Receptionists are usually the first people you see upon entering an office, which makes them an important representation of the companies they work for and the other professionals in the office. Observing business etiquette is a major part of a receptionist's job, but the diverse and changing opinions of just what constitutes good manners make it difficult for a receptionist or supervisor to determine appropriate behavior.
The importance of a receptionist as the person who delivers a first impression to callers and visitors is difficult to overstate. A receptionist with poor manners sets a negative tone before a meeting and fails to inspire confidence in potential clients. On the other hand, a receptionist who observes business etiquette gives a strong sense of professionalism and efficiency. This not only enhances the company's image to outsiders but also helps other workers feel as though their office is a professional place to work.
Receptionists represent their employers in a variety of ways. Answering phone calls and greeting visitors are two of the most common duties for receptionists, and both require proper etiquette. Company policy might require receptionists to use a predetermined telephone script when receiving calls and contacting different types of clients. In other cases, receptionists are allowed to use their own discretion in handling each interaction with a different, though appropriate, level of formality and professionalism. Individuals who work in the office sometimes pass on additional rules to a receptionist, such as when and how the receptionist may contact them.
While some offices require receptionists to hold a high school or college degree, much of a receptionist's etiquette training occurs on the job. Receptionists might start out working in an office with a position that doesn't require interaction, such as a data entry job or an office assistant. An attention to company policies and how receptionists behave might qualify new employees for a first-time receptionist position, which will generate experience that can be useful in pursuing other receptionist jobs.

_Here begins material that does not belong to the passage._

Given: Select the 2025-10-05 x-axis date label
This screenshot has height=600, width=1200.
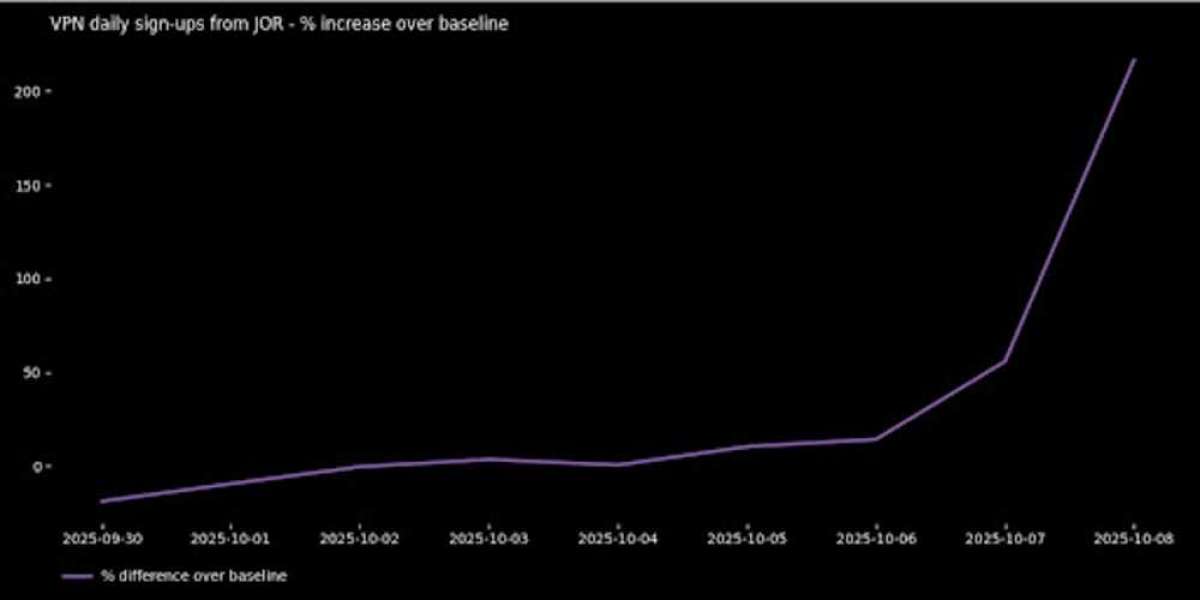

Every industry and office has its own rules for a receptionist's etiquette. Some offices require a formal mode of dress and speech. Others impose a more casual form of etiquette to make clients feel relaxed and welcome. Communication between a new receptionist and supervisors is essential so that everyone knows what is expected. As a receptionist, if you're unsure of the etiquette for a particular situation, politely excuse yourself and ask a supervisor or senior receptionist how you should respond.
Even though every office is different, receptionists can still benefit from some of the same tips. Multitasking is essential to good job performance, but when someone enters the office it's important to give her your full attention. This means placing calls on hold or completing them quickly, setting down papers and making direct eye contact. A receptionist's work space should be free from clutter to project a more professional demeanor and also to make it easier to complete simple tasks like finding information and offering someone a pen to fill out a form. Finally, when leading someone into an office, the receptionist should always take the lead to ensure the guest that his presence is allowed and to save him the embarrassment of not knowing where to go.